Click here for results of last week's What Next? Contest: Oldest Joke

Results: With airlines adding fees to fees, we asked you to predict the next surcharge they’ll levy for something previously free and thus we heard a lot about “pay as you go.” Like—literally. When nature calls. Insert a coin. Also coin-operated safety belts and tray tables, a corking fee to open the 3 oz. bottles of anything you may have brought on board, and of course a taxi meter ticking all the time you spend lollygagging in line for the runway. That’ll teach you to leave O’Hare at 6 on a Friday night!
FIRST PRIZE: “In the unlikely event of loss of cabin pressure, oxygen masks will drop down. To start the flow of oxygen, simply insert your credit card…”
Juliane Austin, Adams, MA (and many others, very similar)

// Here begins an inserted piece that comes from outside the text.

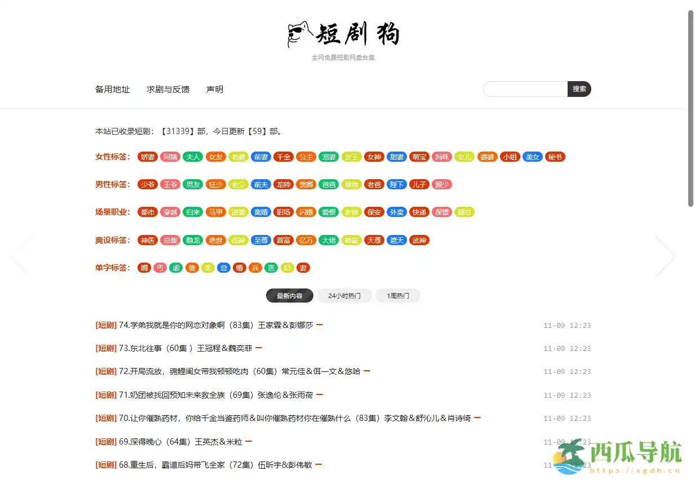
Task: Select the 最新内容 tab
Action: (289, 295)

$45 water park fee whenever plane lands in the Hudson.
John Parry, Laurel, MD

THIRD PRIZE: $100 On-Time Departure Fee. $25 Delay Complaint Fee.
James J. Treacy, Glen Rock, NJ (and others)

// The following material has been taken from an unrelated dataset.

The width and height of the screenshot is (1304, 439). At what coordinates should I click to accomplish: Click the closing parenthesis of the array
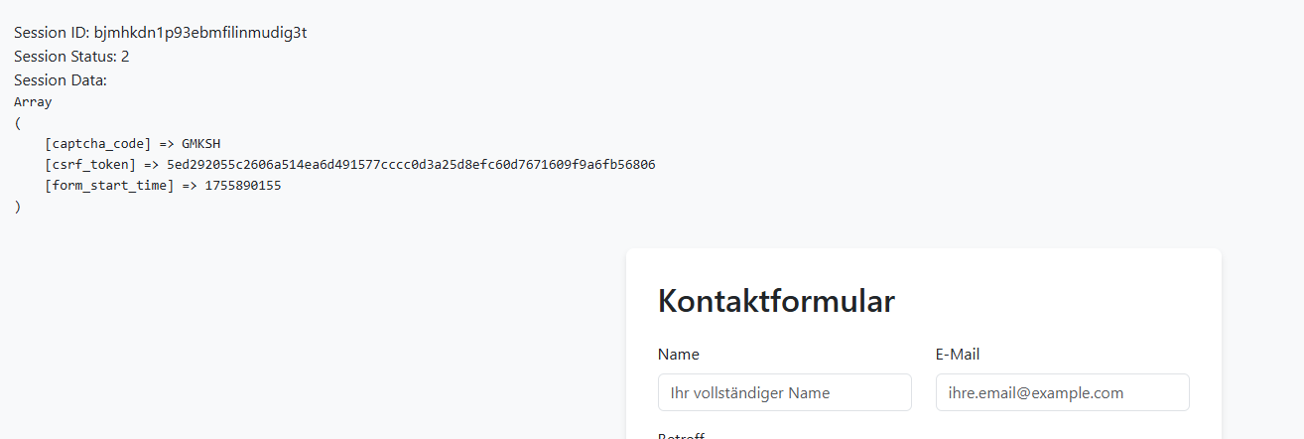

“View seating” (formerly window seats) @ $10; “Access seating” (formerly aisle seats) @ $10.
George Garmany, Boulder, CO

A toll to walk through First Class to get to your seat.
Susan S. Coffee, New York City
$15 fee if you don’t bring your own bag of peanuts, $10 charge if you do.
Marjorie Moeller, Appleton, WI

Additional 10% surcharge for flying alone.
Ronald Wackowski, Andover, MA

$5 co-pilot co-pay.
Richard Hamilton, Ewing, NJ

$2 for every 5 degrees of arc that you recline your seat.
Conway Redding, La Mesa, CA (and others)

50 cents for kids to ride the luggage carousel.
Denny Svitek, Eight Four, PA

 $10 charge for setting off the metal detector.
Sarah Shoenberger, Arcata, CA

$35 for use of defibrillator during flight. Fee must be paid prior to use.
Dave Schwartz, Henrico, VA

$10 for a good seat on the life raft, $5 to hang off the side.
Steve Fisher, Winthrop, WA

Tollgate at emergency exits.
Kenneth Osborne, San Diego

$20 to use rollaway stairs to enter or exit the aircraft in lieu of no-charge rope ladder alternative.
Raymond Smith, Lynn, MA

$9 fee for bumping your head on the overhead bin as you take your seat. $3 additional penalty for looking up at the bin after you bump into it.
David Pepper, Malibu, CA

$10 to sit closer to the black box.
P.J. Wells, Canton, OH

Fee Development Fee: To offset the cost of identifying and implementing new airline fees.